* WORK TO BE COMPLETED: Can you return each of the records below unchanged, line for line?

* TASK MATERIAL:
:::::

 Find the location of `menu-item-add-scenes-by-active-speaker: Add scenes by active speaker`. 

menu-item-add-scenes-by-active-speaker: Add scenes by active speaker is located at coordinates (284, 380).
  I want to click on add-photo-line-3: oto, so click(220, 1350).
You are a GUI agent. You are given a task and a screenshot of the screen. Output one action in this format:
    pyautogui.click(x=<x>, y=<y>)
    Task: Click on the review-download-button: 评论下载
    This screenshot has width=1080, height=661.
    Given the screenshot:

:::::

* WRITTEN RESPONSE:
 Find the location of `menu-item-add-scenes-by-active-speaker: Add scenes by active speaker`. 

menu-item-add-scenes-by-active-speaker: Add scenes by active speaker is located at coordinates (284, 380).
  I want to click on add-photo-line-3: oto, so click(220, 1350).
You are a GUI agent. You are given a task and a screenshot of the screen. Output one action in this format:
    pyautogui.click(x=<x>, y=<y>)
    Task: Click on the review-download-button: 评论下载
    This screenshot has width=1080, height=661.
    Given the screenshot:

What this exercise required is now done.